Problem:
Every line from the top of the material through the line holding "Click FC Porto's" should be copied exactly, and only those lines.

Provided records:

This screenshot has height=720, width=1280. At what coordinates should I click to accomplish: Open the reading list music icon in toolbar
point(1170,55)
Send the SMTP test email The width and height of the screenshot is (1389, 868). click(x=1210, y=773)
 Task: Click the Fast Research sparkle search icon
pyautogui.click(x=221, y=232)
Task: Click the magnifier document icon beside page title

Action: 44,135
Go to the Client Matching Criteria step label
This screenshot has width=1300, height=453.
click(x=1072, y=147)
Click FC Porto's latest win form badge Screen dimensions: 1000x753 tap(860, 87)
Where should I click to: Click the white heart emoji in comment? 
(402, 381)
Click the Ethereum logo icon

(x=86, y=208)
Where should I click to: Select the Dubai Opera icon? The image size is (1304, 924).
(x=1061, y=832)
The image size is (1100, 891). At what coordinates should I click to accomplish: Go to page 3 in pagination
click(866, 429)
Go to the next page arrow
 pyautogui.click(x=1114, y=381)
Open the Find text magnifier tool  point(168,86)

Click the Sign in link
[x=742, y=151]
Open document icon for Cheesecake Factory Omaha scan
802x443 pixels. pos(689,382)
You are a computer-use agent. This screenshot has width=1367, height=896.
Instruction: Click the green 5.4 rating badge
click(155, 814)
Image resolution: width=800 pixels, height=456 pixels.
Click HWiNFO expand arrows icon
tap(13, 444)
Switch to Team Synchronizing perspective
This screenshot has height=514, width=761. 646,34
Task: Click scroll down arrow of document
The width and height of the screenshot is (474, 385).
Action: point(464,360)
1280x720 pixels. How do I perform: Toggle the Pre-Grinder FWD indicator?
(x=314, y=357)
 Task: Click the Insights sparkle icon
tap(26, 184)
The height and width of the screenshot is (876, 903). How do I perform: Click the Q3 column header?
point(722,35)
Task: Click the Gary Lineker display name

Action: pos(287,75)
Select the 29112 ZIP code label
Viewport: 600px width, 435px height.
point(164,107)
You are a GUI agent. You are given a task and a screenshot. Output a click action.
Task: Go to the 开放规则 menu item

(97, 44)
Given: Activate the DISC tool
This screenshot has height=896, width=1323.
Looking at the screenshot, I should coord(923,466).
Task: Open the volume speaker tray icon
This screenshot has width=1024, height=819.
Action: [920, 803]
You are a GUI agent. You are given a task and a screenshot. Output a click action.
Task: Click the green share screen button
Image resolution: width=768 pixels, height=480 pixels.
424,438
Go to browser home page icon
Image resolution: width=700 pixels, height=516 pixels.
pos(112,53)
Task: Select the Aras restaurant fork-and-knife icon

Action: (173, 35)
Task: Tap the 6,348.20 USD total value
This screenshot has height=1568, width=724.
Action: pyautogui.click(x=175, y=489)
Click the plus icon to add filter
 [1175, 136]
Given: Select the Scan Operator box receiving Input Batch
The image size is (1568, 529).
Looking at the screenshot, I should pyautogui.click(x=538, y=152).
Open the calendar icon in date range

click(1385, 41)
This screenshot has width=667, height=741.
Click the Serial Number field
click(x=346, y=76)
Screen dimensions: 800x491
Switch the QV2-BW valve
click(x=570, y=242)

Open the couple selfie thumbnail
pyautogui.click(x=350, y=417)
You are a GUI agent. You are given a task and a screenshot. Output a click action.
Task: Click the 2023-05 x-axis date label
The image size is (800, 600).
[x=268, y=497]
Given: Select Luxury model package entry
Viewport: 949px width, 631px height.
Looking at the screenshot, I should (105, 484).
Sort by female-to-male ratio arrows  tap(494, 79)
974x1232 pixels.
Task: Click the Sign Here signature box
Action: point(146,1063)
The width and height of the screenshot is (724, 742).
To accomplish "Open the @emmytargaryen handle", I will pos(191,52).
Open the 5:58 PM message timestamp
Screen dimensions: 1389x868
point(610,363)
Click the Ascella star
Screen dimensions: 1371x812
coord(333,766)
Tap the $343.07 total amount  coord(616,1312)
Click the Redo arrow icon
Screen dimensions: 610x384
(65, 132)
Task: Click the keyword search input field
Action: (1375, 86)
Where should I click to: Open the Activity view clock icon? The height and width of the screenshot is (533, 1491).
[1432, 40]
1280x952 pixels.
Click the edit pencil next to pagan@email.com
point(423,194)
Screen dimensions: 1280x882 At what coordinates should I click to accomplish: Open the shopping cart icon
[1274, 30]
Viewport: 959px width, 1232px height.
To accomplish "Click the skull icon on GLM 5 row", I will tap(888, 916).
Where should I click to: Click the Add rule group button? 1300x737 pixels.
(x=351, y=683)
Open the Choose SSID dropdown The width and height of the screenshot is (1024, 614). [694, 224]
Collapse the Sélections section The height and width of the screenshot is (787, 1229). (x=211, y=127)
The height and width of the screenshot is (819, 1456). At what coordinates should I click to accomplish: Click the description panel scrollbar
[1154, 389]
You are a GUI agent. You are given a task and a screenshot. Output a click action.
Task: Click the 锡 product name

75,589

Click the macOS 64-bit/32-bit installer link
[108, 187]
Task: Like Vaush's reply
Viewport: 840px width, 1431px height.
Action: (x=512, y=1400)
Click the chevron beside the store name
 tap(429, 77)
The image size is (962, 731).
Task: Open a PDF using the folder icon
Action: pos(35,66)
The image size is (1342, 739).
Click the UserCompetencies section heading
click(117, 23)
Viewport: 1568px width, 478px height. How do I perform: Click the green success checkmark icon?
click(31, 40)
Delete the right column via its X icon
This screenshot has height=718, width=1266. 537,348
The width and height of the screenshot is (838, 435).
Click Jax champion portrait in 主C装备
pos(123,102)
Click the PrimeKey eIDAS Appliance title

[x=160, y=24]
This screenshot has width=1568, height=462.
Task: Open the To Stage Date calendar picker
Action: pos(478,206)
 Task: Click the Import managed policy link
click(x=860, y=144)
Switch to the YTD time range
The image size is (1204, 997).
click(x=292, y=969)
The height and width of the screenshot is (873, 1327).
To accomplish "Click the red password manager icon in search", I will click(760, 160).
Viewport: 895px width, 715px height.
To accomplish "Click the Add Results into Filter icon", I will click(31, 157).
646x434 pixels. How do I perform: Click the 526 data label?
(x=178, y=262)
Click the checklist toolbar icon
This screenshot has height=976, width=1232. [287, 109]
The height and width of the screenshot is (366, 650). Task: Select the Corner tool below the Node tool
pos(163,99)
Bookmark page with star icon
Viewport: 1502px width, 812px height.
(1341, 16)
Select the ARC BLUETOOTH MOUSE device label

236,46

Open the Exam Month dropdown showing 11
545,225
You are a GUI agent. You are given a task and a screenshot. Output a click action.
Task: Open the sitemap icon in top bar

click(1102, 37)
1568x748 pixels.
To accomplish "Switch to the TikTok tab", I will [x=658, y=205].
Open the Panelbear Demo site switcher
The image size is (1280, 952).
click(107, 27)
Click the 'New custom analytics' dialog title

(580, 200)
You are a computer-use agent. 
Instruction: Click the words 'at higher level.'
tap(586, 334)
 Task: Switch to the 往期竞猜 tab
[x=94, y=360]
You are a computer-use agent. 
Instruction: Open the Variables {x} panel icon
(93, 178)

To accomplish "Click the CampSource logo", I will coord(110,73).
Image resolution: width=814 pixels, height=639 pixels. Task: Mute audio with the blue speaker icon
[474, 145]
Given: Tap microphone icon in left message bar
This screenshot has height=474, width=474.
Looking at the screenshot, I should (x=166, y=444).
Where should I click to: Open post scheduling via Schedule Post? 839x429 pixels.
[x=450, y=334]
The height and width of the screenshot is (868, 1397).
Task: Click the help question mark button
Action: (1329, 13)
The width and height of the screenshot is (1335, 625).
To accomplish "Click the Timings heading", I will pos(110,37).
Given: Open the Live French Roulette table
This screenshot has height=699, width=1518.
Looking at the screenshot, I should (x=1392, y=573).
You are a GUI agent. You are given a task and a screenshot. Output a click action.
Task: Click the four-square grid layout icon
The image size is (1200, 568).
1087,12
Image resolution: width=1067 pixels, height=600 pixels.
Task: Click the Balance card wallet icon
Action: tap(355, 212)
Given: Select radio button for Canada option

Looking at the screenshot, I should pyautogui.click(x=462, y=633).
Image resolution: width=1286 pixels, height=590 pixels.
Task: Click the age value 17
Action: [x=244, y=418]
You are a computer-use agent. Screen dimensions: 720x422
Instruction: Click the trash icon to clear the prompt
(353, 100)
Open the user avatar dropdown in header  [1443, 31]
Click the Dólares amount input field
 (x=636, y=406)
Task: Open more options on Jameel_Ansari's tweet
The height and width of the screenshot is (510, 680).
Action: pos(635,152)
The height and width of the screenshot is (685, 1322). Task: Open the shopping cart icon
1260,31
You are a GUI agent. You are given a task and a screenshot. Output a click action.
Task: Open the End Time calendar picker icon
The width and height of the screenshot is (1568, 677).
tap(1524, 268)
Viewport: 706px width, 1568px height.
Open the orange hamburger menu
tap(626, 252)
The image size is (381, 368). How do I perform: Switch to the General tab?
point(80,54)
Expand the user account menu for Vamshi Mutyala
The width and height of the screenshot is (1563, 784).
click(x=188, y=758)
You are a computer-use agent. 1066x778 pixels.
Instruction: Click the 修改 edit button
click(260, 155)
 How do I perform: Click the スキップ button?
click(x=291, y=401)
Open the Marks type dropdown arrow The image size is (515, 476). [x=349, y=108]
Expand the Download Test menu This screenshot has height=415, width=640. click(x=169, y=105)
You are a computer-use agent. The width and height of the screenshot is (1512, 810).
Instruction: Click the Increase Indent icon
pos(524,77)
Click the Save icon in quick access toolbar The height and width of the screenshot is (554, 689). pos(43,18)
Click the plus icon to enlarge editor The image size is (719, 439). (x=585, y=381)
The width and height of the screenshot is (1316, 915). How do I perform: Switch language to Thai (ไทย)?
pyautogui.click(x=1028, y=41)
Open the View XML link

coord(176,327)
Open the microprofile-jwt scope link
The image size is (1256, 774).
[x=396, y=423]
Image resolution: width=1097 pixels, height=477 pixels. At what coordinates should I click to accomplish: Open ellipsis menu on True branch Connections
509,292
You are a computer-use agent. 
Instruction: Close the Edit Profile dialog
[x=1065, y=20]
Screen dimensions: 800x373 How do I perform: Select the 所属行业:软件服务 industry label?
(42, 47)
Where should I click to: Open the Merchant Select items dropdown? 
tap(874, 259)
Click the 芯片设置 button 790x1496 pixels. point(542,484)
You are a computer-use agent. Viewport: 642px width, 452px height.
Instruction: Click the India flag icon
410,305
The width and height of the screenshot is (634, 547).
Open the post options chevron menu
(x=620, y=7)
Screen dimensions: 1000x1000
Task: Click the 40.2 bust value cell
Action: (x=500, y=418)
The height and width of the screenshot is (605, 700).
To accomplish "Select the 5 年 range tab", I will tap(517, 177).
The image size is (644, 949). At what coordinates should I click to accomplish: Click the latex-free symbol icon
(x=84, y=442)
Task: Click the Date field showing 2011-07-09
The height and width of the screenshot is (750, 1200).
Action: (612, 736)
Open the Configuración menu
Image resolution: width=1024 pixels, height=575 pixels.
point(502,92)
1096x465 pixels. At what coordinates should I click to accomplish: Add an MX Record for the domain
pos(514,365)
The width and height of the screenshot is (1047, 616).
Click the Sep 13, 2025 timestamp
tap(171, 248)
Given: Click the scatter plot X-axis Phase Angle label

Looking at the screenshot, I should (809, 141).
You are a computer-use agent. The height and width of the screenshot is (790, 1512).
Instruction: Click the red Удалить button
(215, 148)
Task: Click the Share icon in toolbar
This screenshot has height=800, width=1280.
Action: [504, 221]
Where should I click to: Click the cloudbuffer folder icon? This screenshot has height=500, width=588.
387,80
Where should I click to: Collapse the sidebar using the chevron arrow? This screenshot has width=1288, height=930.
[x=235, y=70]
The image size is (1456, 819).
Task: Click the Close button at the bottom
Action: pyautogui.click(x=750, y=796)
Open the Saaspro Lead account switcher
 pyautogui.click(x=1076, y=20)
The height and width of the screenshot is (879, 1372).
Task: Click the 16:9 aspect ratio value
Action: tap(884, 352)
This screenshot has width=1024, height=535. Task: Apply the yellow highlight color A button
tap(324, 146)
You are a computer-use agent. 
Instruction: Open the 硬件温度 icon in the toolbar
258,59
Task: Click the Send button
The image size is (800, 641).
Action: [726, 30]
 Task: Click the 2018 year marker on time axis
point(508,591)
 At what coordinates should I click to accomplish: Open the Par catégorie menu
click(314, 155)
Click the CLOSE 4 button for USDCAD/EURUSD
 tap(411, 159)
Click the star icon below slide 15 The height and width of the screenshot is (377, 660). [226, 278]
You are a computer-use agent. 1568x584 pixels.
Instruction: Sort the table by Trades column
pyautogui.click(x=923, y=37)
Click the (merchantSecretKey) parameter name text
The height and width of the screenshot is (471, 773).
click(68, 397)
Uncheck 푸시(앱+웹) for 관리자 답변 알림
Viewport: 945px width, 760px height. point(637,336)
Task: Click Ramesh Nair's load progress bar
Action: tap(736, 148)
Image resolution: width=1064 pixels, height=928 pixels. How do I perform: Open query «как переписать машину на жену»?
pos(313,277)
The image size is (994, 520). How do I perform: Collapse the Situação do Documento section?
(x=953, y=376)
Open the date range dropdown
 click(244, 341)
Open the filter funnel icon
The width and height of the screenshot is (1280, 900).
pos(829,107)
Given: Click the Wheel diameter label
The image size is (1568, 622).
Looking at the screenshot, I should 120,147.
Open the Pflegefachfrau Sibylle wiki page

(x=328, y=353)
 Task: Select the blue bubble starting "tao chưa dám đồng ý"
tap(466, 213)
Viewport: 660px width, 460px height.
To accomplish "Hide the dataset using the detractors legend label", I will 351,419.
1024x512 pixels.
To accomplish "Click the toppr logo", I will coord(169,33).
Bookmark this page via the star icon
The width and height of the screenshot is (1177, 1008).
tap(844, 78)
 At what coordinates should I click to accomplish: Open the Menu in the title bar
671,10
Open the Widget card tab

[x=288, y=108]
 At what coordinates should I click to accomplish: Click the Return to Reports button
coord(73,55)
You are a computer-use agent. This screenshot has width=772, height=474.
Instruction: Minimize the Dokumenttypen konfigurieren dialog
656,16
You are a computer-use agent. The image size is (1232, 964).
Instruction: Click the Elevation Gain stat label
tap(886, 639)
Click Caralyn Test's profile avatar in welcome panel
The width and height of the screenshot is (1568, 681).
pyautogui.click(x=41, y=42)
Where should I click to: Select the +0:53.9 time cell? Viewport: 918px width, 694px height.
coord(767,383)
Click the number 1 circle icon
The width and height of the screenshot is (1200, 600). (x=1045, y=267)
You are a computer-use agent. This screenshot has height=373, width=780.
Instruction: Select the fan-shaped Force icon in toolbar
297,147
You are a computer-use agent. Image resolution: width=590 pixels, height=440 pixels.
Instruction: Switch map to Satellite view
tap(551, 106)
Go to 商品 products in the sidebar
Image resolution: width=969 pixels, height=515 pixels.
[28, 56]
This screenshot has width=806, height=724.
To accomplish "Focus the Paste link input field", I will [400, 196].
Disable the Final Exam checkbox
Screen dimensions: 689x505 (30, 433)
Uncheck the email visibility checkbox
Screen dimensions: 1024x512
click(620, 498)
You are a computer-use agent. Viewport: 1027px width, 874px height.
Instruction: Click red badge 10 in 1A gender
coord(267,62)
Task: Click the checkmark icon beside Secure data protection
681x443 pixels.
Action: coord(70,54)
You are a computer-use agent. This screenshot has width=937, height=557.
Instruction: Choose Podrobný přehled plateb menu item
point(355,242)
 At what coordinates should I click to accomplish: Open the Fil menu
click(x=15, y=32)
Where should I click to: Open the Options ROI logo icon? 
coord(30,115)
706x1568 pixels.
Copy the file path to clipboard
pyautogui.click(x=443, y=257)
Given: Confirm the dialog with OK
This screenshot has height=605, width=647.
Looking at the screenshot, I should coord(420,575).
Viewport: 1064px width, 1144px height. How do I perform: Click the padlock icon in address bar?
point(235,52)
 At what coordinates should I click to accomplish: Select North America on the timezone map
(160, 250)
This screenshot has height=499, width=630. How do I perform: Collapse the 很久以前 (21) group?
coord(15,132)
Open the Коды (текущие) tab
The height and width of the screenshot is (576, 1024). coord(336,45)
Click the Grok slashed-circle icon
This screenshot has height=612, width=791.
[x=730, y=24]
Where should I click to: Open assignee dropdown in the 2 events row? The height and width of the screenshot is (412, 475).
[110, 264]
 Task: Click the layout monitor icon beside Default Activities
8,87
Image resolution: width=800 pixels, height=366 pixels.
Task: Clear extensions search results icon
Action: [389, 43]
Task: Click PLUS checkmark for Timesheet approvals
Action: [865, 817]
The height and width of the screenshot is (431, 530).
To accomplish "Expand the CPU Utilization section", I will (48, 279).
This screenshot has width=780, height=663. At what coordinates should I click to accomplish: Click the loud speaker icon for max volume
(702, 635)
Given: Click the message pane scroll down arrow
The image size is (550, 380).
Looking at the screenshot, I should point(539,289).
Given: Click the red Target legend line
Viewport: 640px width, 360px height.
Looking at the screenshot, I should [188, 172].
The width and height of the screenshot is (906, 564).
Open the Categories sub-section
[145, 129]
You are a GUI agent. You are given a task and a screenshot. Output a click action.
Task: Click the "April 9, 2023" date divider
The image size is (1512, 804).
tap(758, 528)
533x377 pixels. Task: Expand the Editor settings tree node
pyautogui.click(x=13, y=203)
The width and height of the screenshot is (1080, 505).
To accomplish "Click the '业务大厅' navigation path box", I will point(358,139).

Reply to the exercise:
This screenshot has height=720, width=1280. At what coordinates should I click to accomplish: Open the reading list music icon in toolbar
point(1170,55)
Send the SMTP test email The width and height of the screenshot is (1389, 868). click(x=1210, y=773)
 Task: Click the Fast Research sparkle search icon
pyautogui.click(x=221, y=232)
Task: Click the magnifier document icon beside page title

Action: 44,135
Go to the Client Matching Criteria step label
This screenshot has width=1300, height=453.
click(x=1072, y=147)
Click FC Porto's latest win form badge Screen dimensions: 1000x753 tap(860, 87)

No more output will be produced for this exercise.